▶ [THE DATA]:
============

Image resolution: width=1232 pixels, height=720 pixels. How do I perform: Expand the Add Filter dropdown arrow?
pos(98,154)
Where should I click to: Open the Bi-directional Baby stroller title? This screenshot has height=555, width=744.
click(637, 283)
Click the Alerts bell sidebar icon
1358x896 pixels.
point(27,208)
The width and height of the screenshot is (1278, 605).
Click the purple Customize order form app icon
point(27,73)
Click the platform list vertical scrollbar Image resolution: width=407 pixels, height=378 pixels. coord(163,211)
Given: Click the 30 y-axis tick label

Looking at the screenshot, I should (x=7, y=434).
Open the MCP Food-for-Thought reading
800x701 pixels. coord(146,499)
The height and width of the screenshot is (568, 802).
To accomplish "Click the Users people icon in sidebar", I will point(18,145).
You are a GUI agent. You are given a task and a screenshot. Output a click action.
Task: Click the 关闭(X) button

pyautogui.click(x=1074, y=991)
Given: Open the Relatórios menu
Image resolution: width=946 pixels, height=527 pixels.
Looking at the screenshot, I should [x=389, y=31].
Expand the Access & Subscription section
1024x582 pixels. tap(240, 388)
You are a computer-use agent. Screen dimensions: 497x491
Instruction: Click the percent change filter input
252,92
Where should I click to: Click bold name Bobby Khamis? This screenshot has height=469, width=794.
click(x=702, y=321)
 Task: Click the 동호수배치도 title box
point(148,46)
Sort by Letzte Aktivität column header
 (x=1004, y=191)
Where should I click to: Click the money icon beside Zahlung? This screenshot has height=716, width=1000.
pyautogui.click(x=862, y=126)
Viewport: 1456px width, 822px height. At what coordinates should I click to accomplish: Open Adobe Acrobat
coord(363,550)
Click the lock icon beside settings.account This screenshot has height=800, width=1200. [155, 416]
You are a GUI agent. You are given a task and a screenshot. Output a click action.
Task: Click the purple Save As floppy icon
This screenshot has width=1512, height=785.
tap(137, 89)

============

Your answer must be the complete listing, retyped exactly.

▶ [PROBLEM SOLUTION]:
Image resolution: width=1232 pixels, height=720 pixels. How do I perform: Expand the Add Filter dropdown arrow?
pos(98,154)
Where should I click to: Open the Bi-directional Baby stroller title? This screenshot has height=555, width=744.
click(637, 283)
Click the Alerts bell sidebar icon
1358x896 pixels.
point(27,208)
The width and height of the screenshot is (1278, 605).
Click the purple Customize order form app icon
point(27,73)
Click the platform list vertical scrollbar Image resolution: width=407 pixels, height=378 pixels. coord(163,211)
Given: Click the 30 y-axis tick label

Looking at the screenshot, I should (x=7, y=434).
Open the MCP Food-for-Thought reading
800x701 pixels. coord(146,499)
The height and width of the screenshot is (568, 802).
To accomplish "Click the Users people icon in sidebar", I will point(18,145).
You are a GUI agent. You are given a task and a screenshot. Output a click action.
Task: Click the 关闭(X) button

pyautogui.click(x=1074, y=991)
Given: Open the Relatórios menu
Image resolution: width=946 pixels, height=527 pixels.
Looking at the screenshot, I should [x=389, y=31].
Expand the Access & Subscription section
1024x582 pixels. tap(240, 388)
You are a computer-use agent. Screen dimensions: 497x491
Instruction: Click the percent change filter input
252,92
Where should I click to: Click bold name Bobby Khamis? This screenshot has height=469, width=794.
click(x=702, y=321)
 Task: Click the 동호수배치도 title box
point(148,46)
Sort by Letzte Aktivität column header
 (x=1004, y=191)
Where should I click to: Click the money icon beside Zahlung? This screenshot has height=716, width=1000.
pyautogui.click(x=862, y=126)
Viewport: 1456px width, 822px height. At what coordinates should I click to accomplish: Open Adobe Acrobat
coord(363,550)
Click the lock icon beside settings.account This screenshot has height=800, width=1200. [155, 416]
You are a GUI agent. You are given a task and a screenshot. Output a click action.
Task: Click the purple Save As floppy icon
This screenshot has width=1512, height=785.
tap(137, 89)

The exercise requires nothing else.